Ce qui reste pourtant fascinant avec ce cinéaste, c’est sa capacité narrative à conter des histoires qui collent parfaitement à ses films à concepts et évitent de donner à son cinéma un coté coquille vide trop imposant. Même si elle ne dénonce rien, son œuvre apparait comme une quête de l’humain et une exploration de ses états extrêmes. Ses films sont tous des odyssées mentales, sensorielles, presque haptiques des tréfonds de l’âme tourmentée de ses personnages.
Il y a quelque chose de masochiste à trouver du plaisir ou de l’intérêt pour les films de Gaspar Noé qui s’inscrivent tous dans le ressentiment de la perte de l’être cher à la suite d’un évènement tragique et inattendu qui fait basculer toute une vie. Le meurtre de l’ouvrier commis par le boucher de "Carne" et de "Seul contre tous" qui le privera de sa fille, le viol d’Irréversible, chronique d’un bonheur condamné, qui poussera Pierre à se venger sur le mauvais coupable, ou encore l’accident de voiture d’"Enter the void" qui amènera à la séparation d’Oscar et de sa sœur. Que l’on se retrouve dans la peau d’un petit dealer ou d’un boucher haineux envers le monde ou que l’on suive un couple qui perd tout pour une stupide dispute, ces situations tragiques et irréversibles touchent car le point de non-retour fait frémir.
L'avenir est dans le porno
Explorant les instincts primaires des hommes, le sexe tient bien sûr une part très importante dans l’œuvre du cinéaste. Jusqu’à son dernier film, l’acte sexuel était toujours représenté comme quelque chose de sale, performé systématiquement dans des lieux insalubres et, souvent couplé à la violence ("La tintarella di luna", "Sodomites" ou "Irréversible"). Le boucher de "Carne" et "Seul contre tous" l’évoque comme un venin à excréter. C’est ce désir qu’il ressent envers sa fille qui l’excite et en même temps le répugne. Chez Noé, le sexe est laid et dégradant. Il n’y a pas de beauté.
C’était vrai jusqu’à "Enter the void" où, pour la première fois, les scènes de sexe font transparaître un certain érotisme qui n’existait pas dans son œuvre jusqu’à lors. La violence de l’acte n’est plus. L’amour est cette fois le maître mot. Noé flirte avec le "soft porn" en filmant des scènes certes, crues, mais empruntes d'une certaine douceur.

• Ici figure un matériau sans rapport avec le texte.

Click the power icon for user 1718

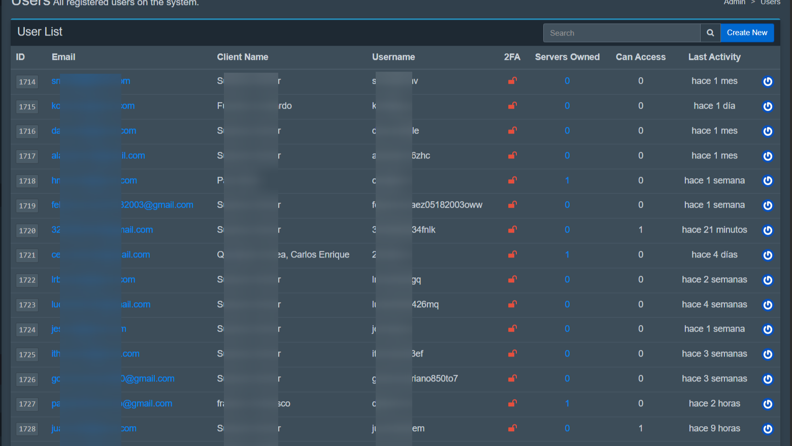(x=768, y=181)
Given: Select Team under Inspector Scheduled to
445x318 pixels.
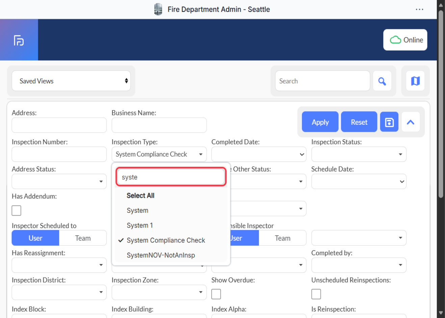Looking at the screenshot, I should (83, 238).
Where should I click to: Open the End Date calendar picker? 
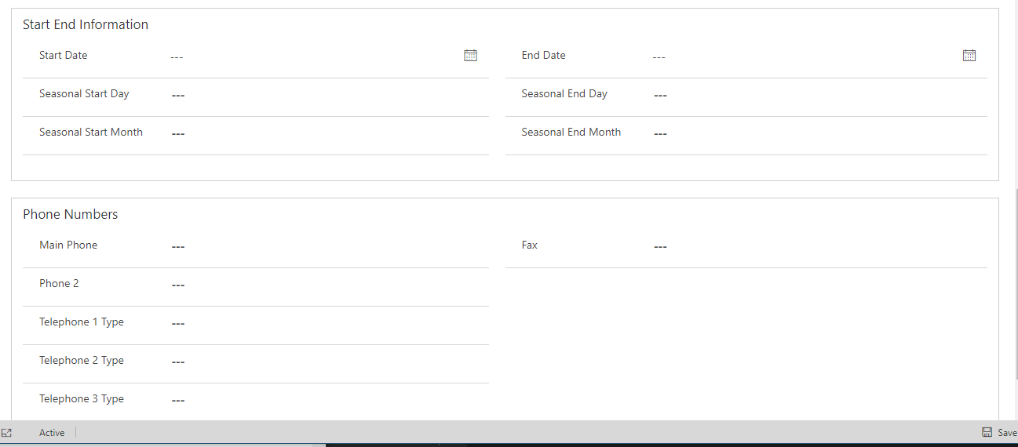coord(969,55)
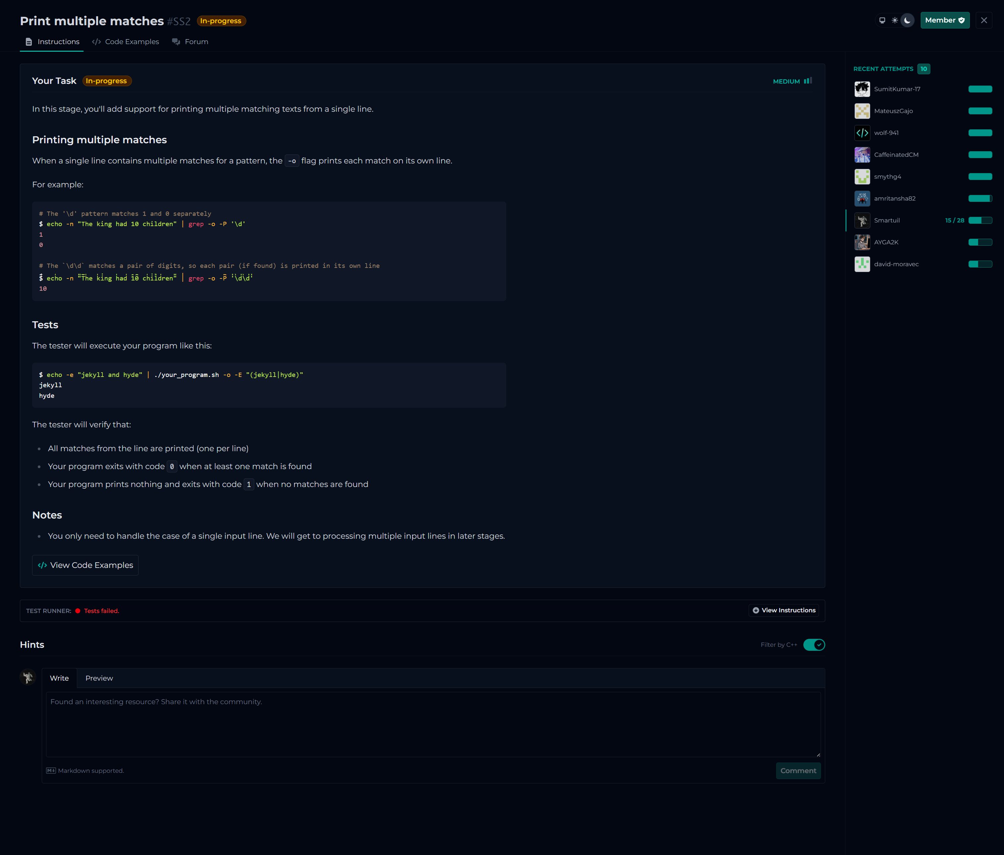Open the Instructions tab
The width and height of the screenshot is (1004, 855).
52,42
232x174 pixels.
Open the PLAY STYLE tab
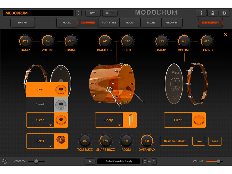[109, 23]
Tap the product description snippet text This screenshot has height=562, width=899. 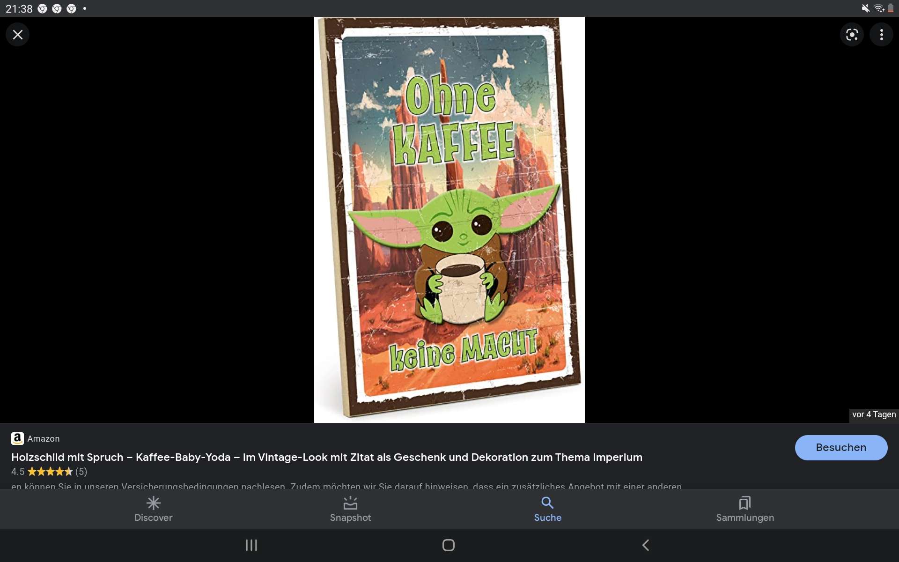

Les séquences entre Linda et son patron ou encore toute la partie, tirée en longueur, du Love Hotel où Noé se complait à montrer une véritable orgie n'en sont que des exemples. On sent bien que tous les prétextes sont bons pour filmer l’acte.
Noé a toujours clamé son intérêt pour le porno dont il réalisera quelques courts métrages : Sodomites (1998) et le segment "We Fuck Alone" de Destricted (2006). Au dernier festival de Sundance, lors de la présentation de la version définitive d'"Enter the void", il a annoncé vouloir réaliser un film à caractère pornographique, mais en 3D. Si d'autres réalisateurs, avant lui, avaient déjà évoqué la question (pour ne citer que Tarantino lors de la sortie du "Boulevard de la Mort" ou encore Tinto Brass), Noé pourrait bien renouveler un genre méprisé par le monde du cinéma traditionnel. De là à savoir s'il sera plus dans la veine glauque et triste de ses premiers essais oui celle de son dernier film… Wait and see.